**TASK ITEM**
Restate the lines word for word, from the first line of the records through the line containing "Hausfrauen Pornos (85, 1480)". Leave out the pictures and anything after that line.

(Stored items from a collection)

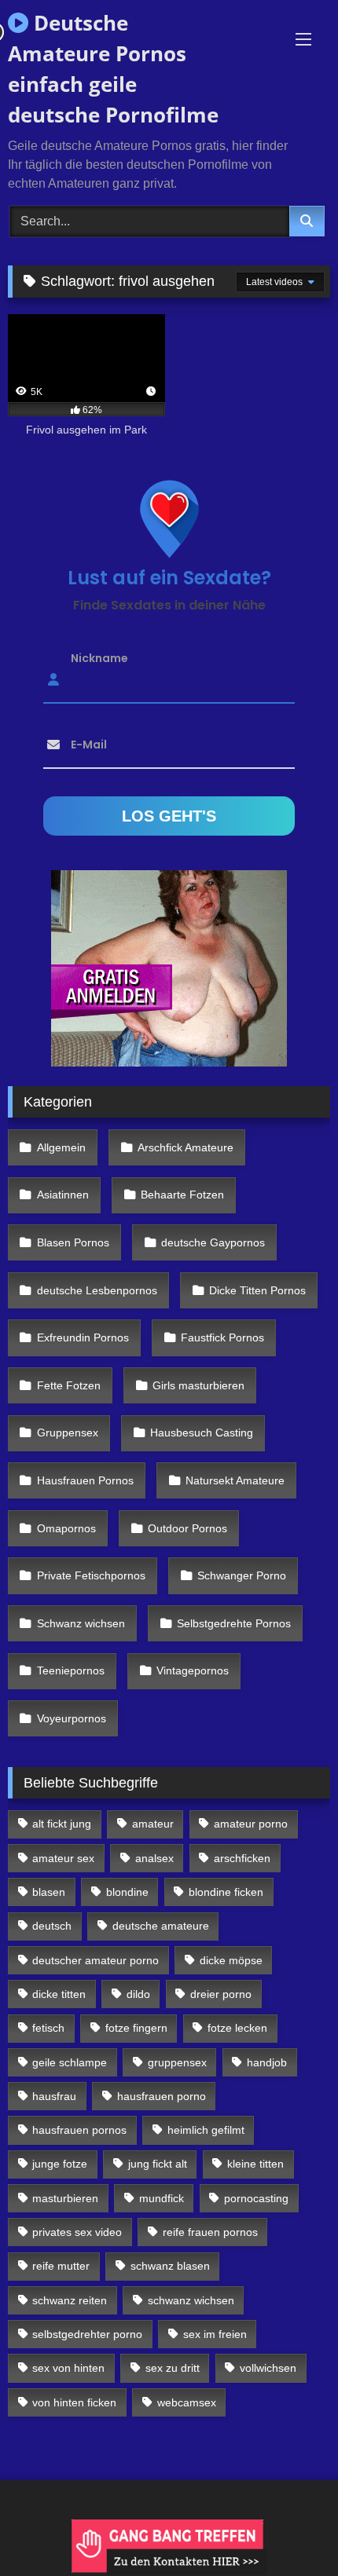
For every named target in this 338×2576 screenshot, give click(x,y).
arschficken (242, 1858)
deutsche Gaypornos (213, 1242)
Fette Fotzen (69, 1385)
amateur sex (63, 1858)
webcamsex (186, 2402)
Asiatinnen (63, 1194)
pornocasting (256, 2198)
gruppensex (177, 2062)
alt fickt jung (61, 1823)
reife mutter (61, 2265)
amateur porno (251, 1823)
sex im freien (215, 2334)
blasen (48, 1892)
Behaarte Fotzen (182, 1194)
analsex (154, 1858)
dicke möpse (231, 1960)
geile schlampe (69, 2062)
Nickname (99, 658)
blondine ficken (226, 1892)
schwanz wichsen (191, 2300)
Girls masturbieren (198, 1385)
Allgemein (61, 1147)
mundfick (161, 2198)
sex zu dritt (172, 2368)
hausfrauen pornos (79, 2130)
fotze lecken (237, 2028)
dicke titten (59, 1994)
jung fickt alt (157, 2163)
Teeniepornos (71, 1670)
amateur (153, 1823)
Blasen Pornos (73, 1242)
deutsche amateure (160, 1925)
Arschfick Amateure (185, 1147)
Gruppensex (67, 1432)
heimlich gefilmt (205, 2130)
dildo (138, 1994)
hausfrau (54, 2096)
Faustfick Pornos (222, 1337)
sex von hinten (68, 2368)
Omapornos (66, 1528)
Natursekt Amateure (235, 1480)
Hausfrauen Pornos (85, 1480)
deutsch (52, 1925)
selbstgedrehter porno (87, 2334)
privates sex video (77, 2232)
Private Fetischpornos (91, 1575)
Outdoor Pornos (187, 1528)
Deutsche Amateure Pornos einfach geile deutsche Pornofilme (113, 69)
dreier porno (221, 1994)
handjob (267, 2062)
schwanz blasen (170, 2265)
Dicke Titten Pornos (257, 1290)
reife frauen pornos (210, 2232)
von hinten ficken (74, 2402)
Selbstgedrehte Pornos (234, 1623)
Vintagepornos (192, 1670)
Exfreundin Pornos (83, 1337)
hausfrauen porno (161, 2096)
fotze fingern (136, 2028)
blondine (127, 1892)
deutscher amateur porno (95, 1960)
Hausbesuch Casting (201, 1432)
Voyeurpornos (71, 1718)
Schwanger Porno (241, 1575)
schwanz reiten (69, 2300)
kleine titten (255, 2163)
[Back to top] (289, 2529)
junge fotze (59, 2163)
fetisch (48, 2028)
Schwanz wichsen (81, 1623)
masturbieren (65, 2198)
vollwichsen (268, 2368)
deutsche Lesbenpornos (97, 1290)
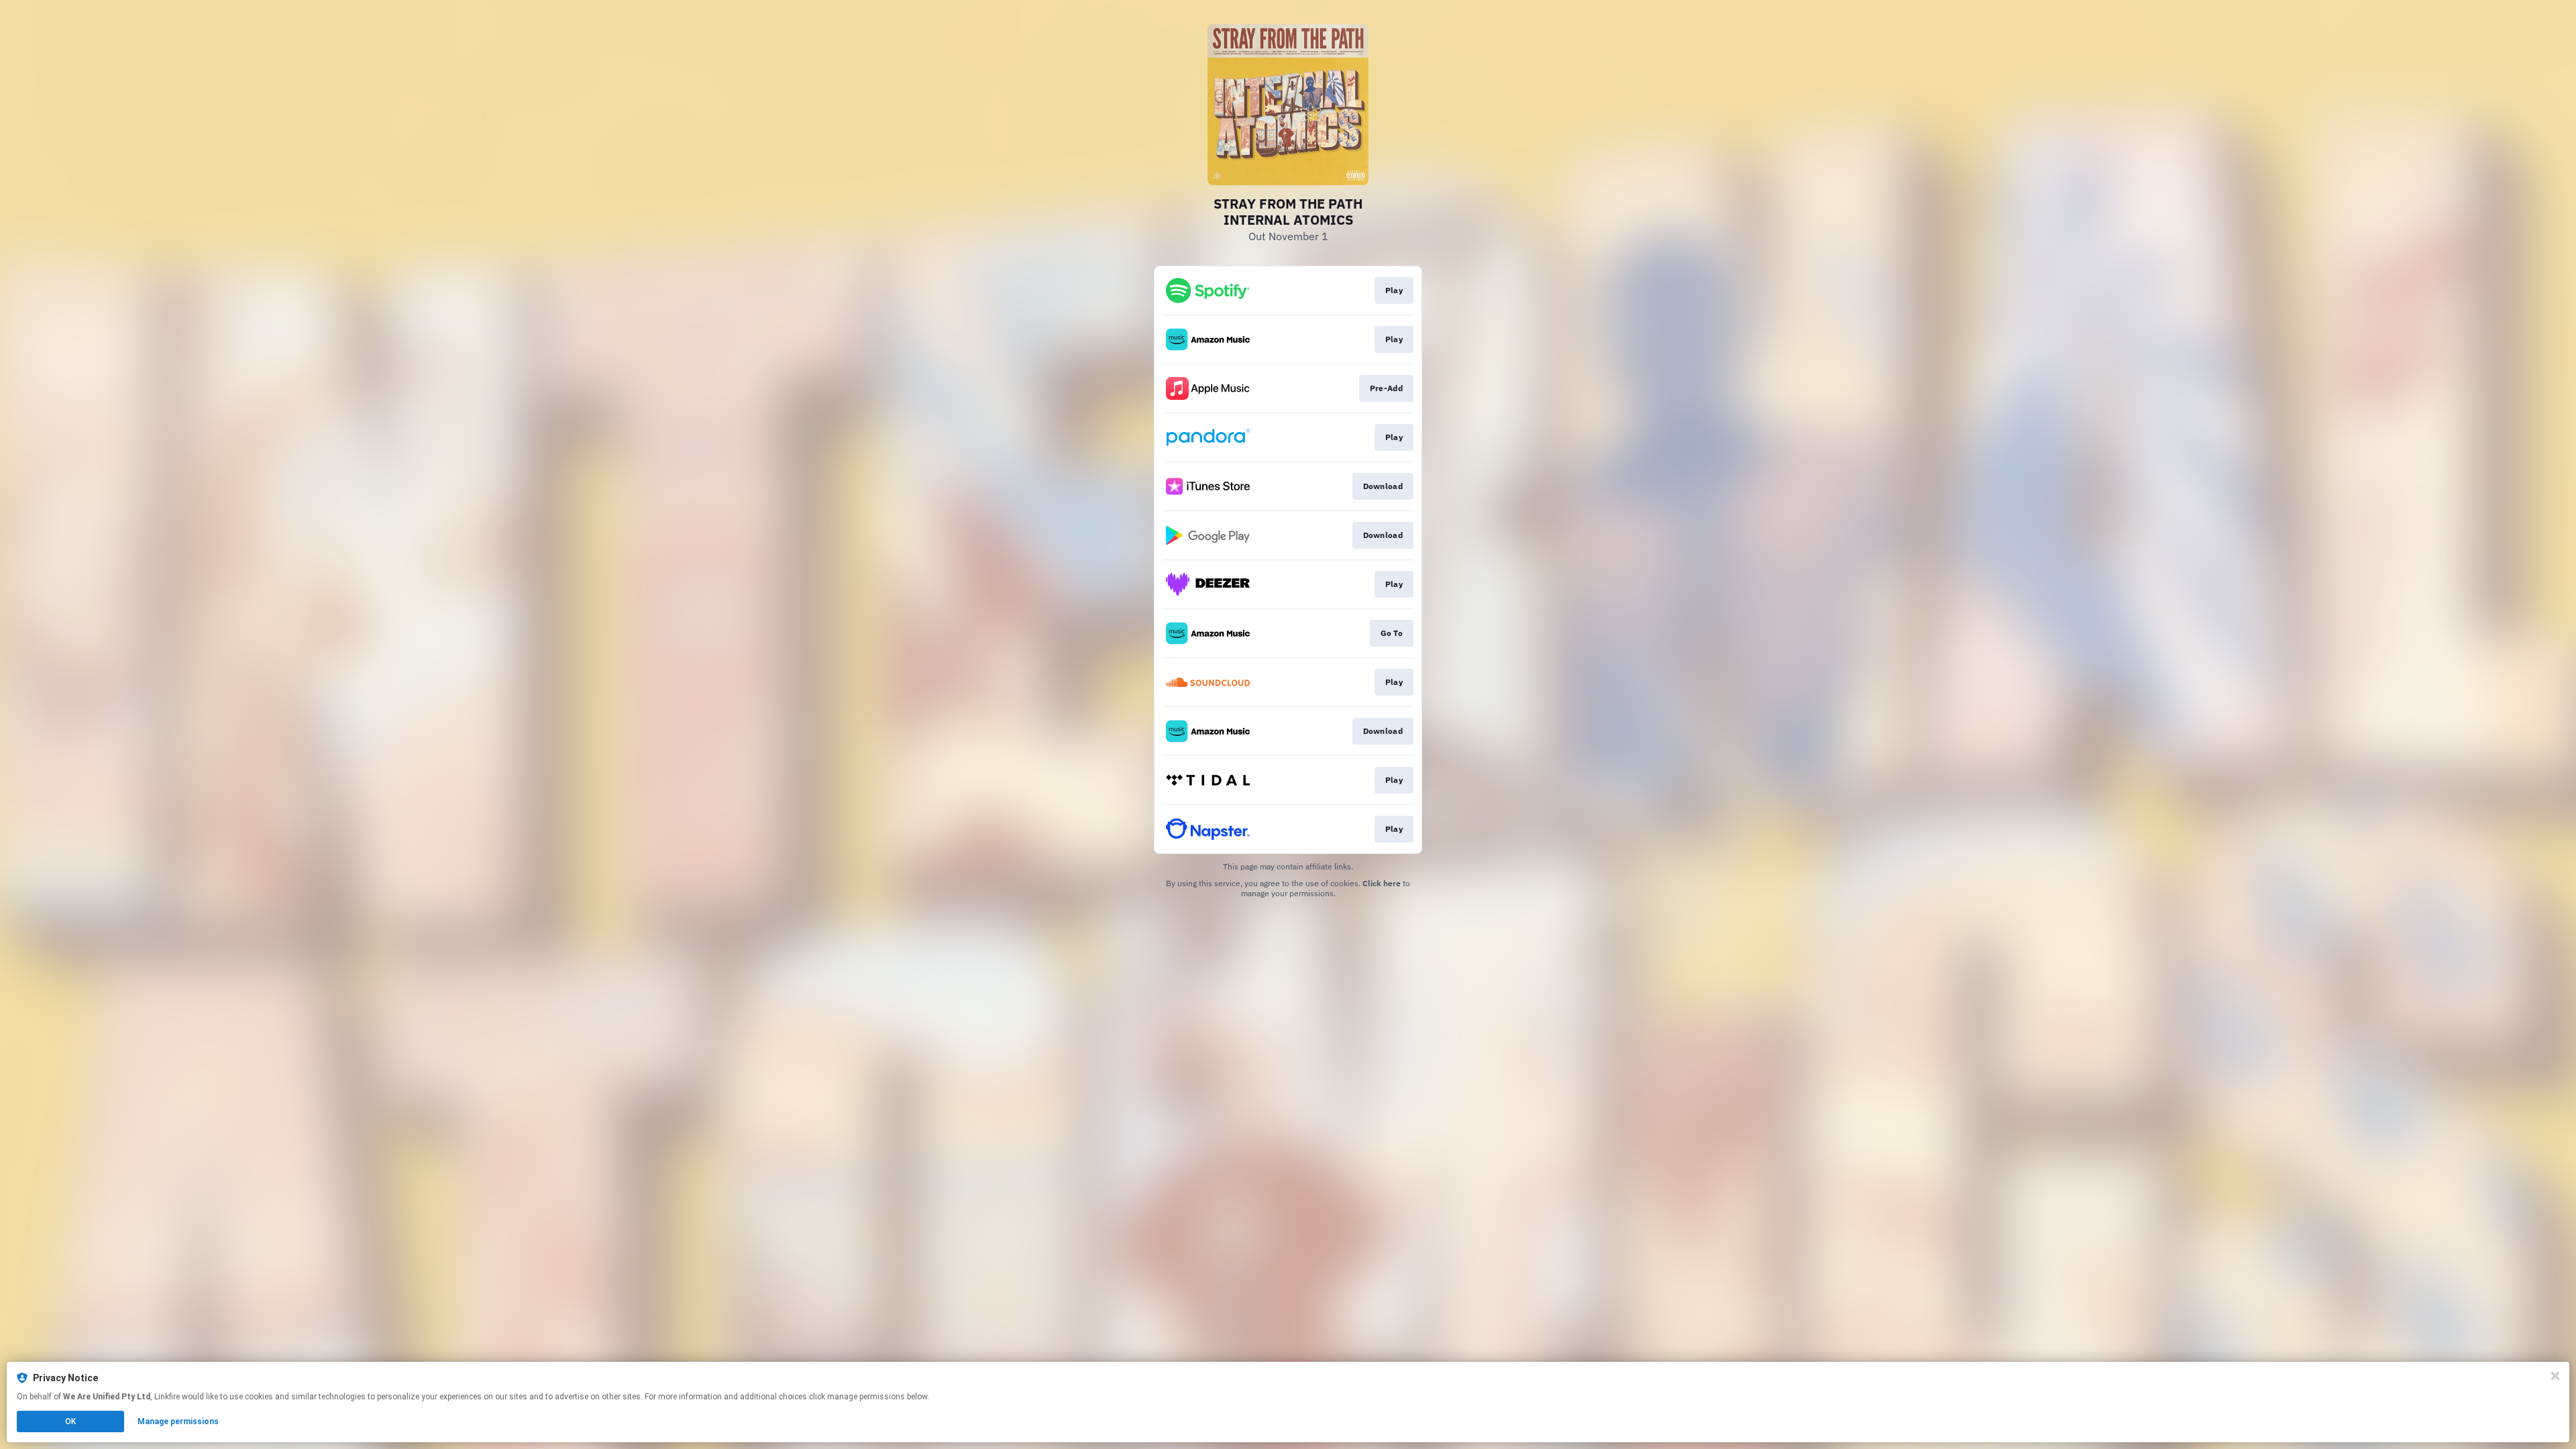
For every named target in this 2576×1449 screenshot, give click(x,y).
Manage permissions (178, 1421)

**ANSWER BOX**
For every named target in this 338×2576 screenshot, give click(x,y).
arschficken (242, 1858)
deutsche Gaypornos (213, 1242)
Fette Fotzen (69, 1385)
amateur sex (63, 1858)
webcamsex (186, 2402)
Asiatinnen (63, 1194)
pornocasting (256, 2198)
gruppensex (177, 2062)
alt fickt jung (61, 1823)
reife mutter (61, 2265)
amateur porno (251, 1823)
sex im freien (215, 2334)
blasen (48, 1892)
Behaarte Fotzen (182, 1194)
analsex (154, 1858)
dicke möpse (231, 1960)
geile schlampe (69, 2062)
Nickname (99, 658)
blondine ficken (226, 1892)
schwanz wichsen (191, 2300)
Girls masturbieren (198, 1385)
Allgemein (61, 1147)
mundfick (161, 2198)
sex zu dritt (172, 2368)
hausfrauen pornos (79, 2130)
fotze lecken (237, 2028)
dicke titten (59, 1994)
jung fickt alt (157, 2163)
Teeniepornos (71, 1670)
amateur (153, 1823)
Blasen Pornos (73, 1242)
deutsche amateure (160, 1925)
Arschfick Amateure (185, 1147)
Gruppensex (67, 1432)
heimlich gefilmt (205, 2130)
dildo (138, 1994)
hausfrau (54, 2096)
Faustfick Pornos (222, 1337)
sex von hinten (68, 2368)
Omapornos (66, 1528)
Natursekt Amateure (235, 1480)
Hausfrauen Pornos (85, 1480)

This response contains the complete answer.